A new Dimensional Research and ZoneAlarm report found that 18 – 25s are more confident in their security knowledge than 56 – 65s, but have experienced more security issues in the past two years compared to older users.


78% of 18 – 25s respondents do not follow security best practices, while cybercriminals are launching new and more sophisticated attacks on consumers. In comparison, 56 – 65s are more concerned about security and privacy and are twice as likely to protect their computers with additional security software.

Also, 67% of UK users reported security problems in the past two years – more than any other country in the study. 57% of users in Australia reported security problems, and 50% of users in the USA, Canada and Germany reported issues.

“Growing up in the digital age, 18 – 25s may appear to be a more tech-savvy generation, but that does not translate into safer computing and online practices,” said Tomer Teller, security evangelist and researcher at Check Point Software Technologies. “The ZoneAlarm Study reveals that they are the most at-risk group, and prone to cyber-attacks.

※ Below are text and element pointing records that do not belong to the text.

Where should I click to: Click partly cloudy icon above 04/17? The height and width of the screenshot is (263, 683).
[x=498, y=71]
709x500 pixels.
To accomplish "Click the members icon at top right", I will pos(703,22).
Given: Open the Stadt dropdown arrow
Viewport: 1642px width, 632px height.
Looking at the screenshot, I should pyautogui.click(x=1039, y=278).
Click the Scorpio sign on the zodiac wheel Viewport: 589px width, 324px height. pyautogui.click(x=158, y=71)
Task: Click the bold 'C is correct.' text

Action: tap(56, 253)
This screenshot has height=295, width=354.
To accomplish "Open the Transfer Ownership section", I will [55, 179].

That makes this group even more vulnerable to online security threats.

“Younger users tend to prioritize entertainment and community over security, perhaps due to overconfidence in their security knowledge. For example, they’re more concerned about gaming or other social activities than their online security. They also have less sophisticated security software, and hence, have reported more security problems than other groups.”

Key findings:

Computer security increases in priority with age: Only 31% of 18 – 25s rank security as the most important consideration when making decision about their computers in comparison to 58% of 56 – 65s. 18 – 25s prioritize entertainment and community above security.

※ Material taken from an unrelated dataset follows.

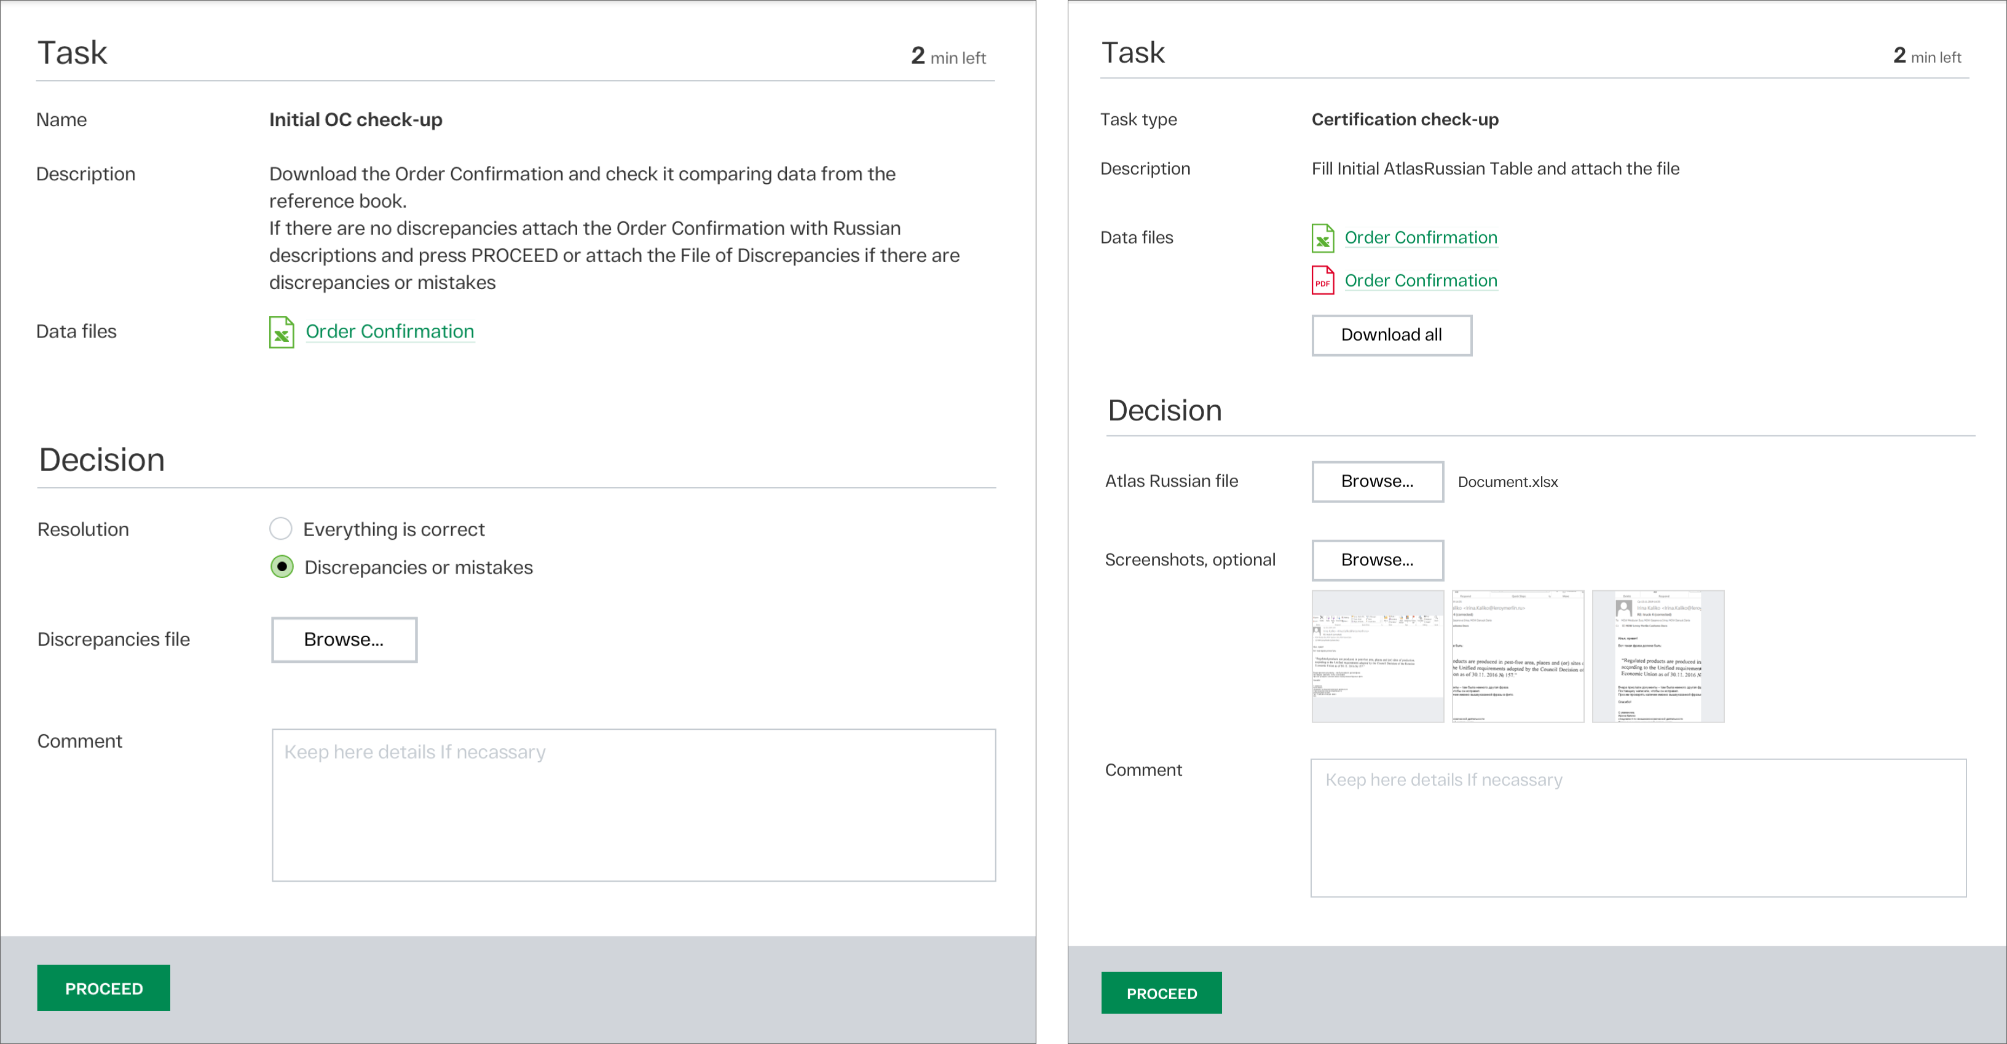This screenshot has width=2007, height=1044.
Task: Focus the right panel Comment text area
Action: point(1638,827)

18 – 25s are overconfident in their security knowledge: 18 – 25s (63%) claim to be more knowledgeable about security when compared to 56 – 65s (59%). However, half of younger respondents have had security issues in the past two years in comparison to just 42% of 56 – 65s.

18 – 25s have less sophisticated security due to cost and technical barriers: respondents aged 18 – 25 are less likely to use paid antivirus, 3rd-party firewalls, or integrated security suites than 56 – 65s. 45% of 18 – 25s view security software as too expensive in comparison to 37% of 56 – 65s.

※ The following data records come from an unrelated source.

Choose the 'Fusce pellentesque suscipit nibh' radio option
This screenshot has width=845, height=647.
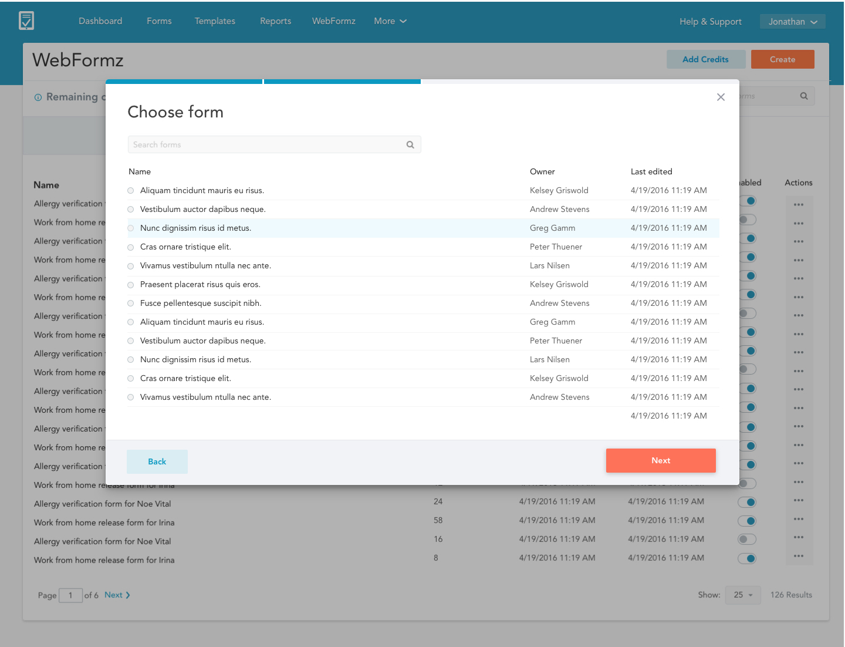pyautogui.click(x=131, y=304)
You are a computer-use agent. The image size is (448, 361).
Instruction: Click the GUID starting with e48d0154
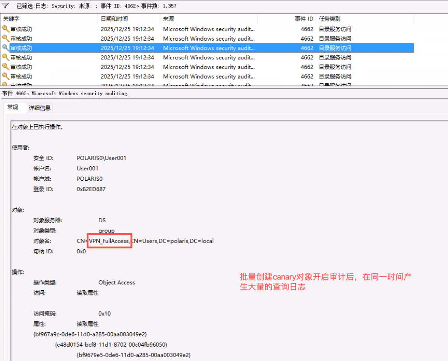point(111,344)
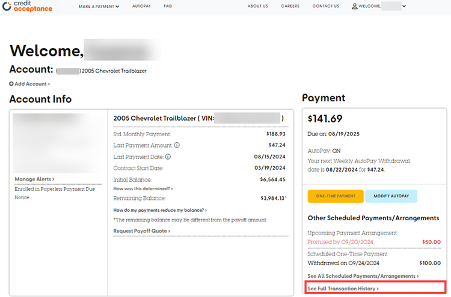Open the Welcome user account dropdown
The height and width of the screenshot is (297, 451).
(x=379, y=7)
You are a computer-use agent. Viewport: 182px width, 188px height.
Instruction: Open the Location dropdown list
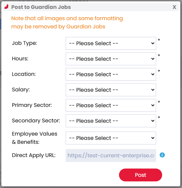(111, 74)
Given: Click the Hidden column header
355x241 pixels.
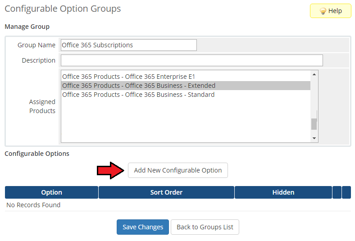Looking at the screenshot, I should tap(283, 192).
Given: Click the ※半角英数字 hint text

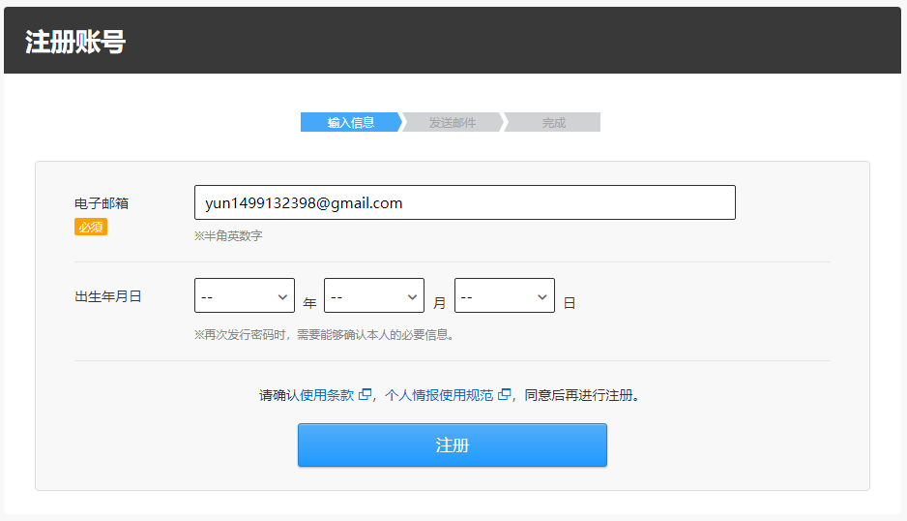Looking at the screenshot, I should coord(228,235).
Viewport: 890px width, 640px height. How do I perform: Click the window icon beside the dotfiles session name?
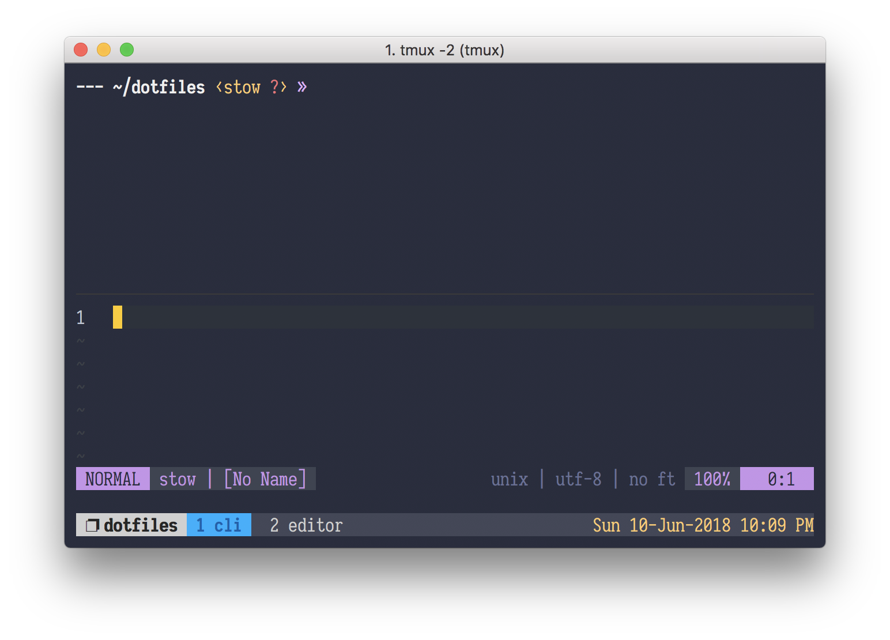click(x=92, y=525)
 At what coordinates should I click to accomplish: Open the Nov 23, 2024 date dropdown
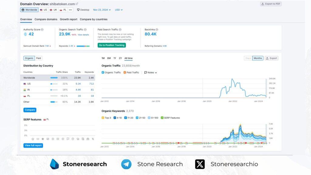pos(102,10)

Sensitive data is stored on PCs, yet most do not follow security best practices: 84% of people keep sensitive data, such as tax records, financial info, and passwords, on their computers. However, most users (71%) do not follow security best practices.

“Financial fraud is one of the main driving factors for cybercriminals these days. They are targeting consumers and not just looking to hack into one computer. They seek to use their victims’ PCs to spread attacks and infiltrate a whole community, including family, friends and work,” said Bari Abdul, VP and Head of Check Point’s Consumer Business, ZoneAlarm. “Online attacks spread rapidly now that we’re connected more than ever before through social media. It is imperative that consumers, especially 18 – 25s, adopt security best practices, and protect their computers with adequate security, which includes at a minimum antivirus and a two-way firewall.”